--- start of Exercise inputs ---

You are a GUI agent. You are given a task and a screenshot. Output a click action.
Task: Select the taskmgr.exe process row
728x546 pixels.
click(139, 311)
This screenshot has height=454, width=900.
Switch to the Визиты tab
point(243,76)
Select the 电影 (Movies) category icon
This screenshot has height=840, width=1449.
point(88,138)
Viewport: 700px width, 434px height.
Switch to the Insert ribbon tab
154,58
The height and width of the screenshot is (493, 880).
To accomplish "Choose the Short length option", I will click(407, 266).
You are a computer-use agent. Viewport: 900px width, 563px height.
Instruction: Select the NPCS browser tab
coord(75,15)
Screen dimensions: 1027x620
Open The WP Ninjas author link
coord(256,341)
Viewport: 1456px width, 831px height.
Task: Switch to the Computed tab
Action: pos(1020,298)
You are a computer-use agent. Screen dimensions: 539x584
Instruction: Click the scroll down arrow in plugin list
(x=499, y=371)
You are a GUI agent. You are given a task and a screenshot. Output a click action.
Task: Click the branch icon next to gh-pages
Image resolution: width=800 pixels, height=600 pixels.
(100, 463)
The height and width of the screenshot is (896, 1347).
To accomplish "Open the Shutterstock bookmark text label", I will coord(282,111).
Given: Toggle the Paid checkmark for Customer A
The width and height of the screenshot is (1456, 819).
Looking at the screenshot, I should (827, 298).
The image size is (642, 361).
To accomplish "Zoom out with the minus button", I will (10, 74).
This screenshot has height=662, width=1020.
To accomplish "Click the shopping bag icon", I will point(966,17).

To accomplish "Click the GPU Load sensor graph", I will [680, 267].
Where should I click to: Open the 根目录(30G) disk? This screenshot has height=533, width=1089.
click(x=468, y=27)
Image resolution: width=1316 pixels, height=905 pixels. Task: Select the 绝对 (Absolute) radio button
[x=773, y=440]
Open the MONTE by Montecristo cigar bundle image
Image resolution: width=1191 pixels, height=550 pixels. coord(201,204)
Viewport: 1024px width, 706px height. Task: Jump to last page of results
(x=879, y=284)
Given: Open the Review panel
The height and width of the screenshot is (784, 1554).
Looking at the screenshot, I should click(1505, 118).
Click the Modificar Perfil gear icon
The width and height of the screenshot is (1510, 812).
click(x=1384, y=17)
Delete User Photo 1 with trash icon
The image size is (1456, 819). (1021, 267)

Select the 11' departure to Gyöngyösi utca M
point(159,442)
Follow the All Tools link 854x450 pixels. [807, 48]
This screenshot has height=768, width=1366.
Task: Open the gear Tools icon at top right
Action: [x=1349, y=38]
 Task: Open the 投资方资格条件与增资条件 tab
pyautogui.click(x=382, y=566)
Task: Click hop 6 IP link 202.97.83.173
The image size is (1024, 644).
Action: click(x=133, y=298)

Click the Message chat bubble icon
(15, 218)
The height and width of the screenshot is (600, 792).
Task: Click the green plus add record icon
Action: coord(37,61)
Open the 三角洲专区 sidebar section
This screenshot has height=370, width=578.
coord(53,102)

--- end of Exercise inputs ---

Written instruction:
Please transcribe all of the records above, reproducing each line without changing a single character.

Solution for this exercise:
You are a GUI agent. You are given a task and a screenshot. Output a click action.
Task: Select the taskmgr.exe process row
728x546 pixels.
click(139, 311)
This screenshot has height=454, width=900.
Switch to the Визиты tab
point(243,76)
Select the 电影 (Movies) category icon
This screenshot has height=840, width=1449.
point(88,138)
Viewport: 700px width, 434px height.
Switch to the Insert ribbon tab
154,58
The height and width of the screenshot is (493, 880).
To accomplish "Choose the Short length option", I will click(407, 266).
You are a computer-use agent. Viewport: 900px width, 563px height.
Instruction: Select the NPCS browser tab
coord(75,15)
Screen dimensions: 1027x620
Open The WP Ninjas author link
coord(256,341)
Viewport: 1456px width, 831px height.
Task: Switch to the Computed tab
Action: pos(1020,298)
You are a computer-use agent. Screen dimensions: 539x584
Instruction: Click the scroll down arrow in plugin list
(x=499, y=371)
You are a GUI agent. You are given a task and a screenshot. Output a click action.
Task: Click the branch icon next to gh-pages
Image resolution: width=800 pixels, height=600 pixels.
(100, 463)
The height and width of the screenshot is (896, 1347).
To accomplish "Open the Shutterstock bookmark text label", I will coord(282,111).
Given: Toggle the Paid checkmark for Customer A
The width and height of the screenshot is (1456, 819).
Looking at the screenshot, I should (827, 298).
The image size is (642, 361).
To accomplish "Zoom out with the minus button", I will (10, 74).
This screenshot has height=662, width=1020.
To accomplish "Click the shopping bag icon", I will point(966,17).

To accomplish "Click the GPU Load sensor graph", I will [680, 267].
Where should I click to: Open the 根目录(30G) disk? This screenshot has height=533, width=1089.
click(x=468, y=27)
Image resolution: width=1316 pixels, height=905 pixels. Task: Select the 绝对 (Absolute) radio button
[x=773, y=440]
Open the MONTE by Montecristo cigar bundle image
Image resolution: width=1191 pixels, height=550 pixels. coord(201,204)
Viewport: 1024px width, 706px height. Task: Jump to last page of results
(x=879, y=284)
Given: Open the Review panel
The height and width of the screenshot is (784, 1554).
Looking at the screenshot, I should click(1505, 118).
Click the Modificar Perfil gear icon
The width and height of the screenshot is (1510, 812).
click(x=1384, y=17)
Delete User Photo 1 with trash icon
The image size is (1456, 819). (1021, 267)

Select the 11' departure to Gyöngyösi utca M
point(159,442)
Follow the All Tools link 854x450 pixels. [807, 48]
This screenshot has height=768, width=1366.
Task: Open the gear Tools icon at top right
Action: [x=1349, y=38]
 Task: Open the 投资方资格条件与增资条件 tab
pyautogui.click(x=382, y=566)
Task: Click hop 6 IP link 202.97.83.173
The image size is (1024, 644).
Action: click(x=133, y=298)

Click the Message chat bubble icon
(15, 218)
The height and width of the screenshot is (600, 792).
Task: Click the green plus add record icon
Action: coord(37,61)
Open the 三角洲专区 sidebar section
This screenshot has height=370, width=578.
coord(53,102)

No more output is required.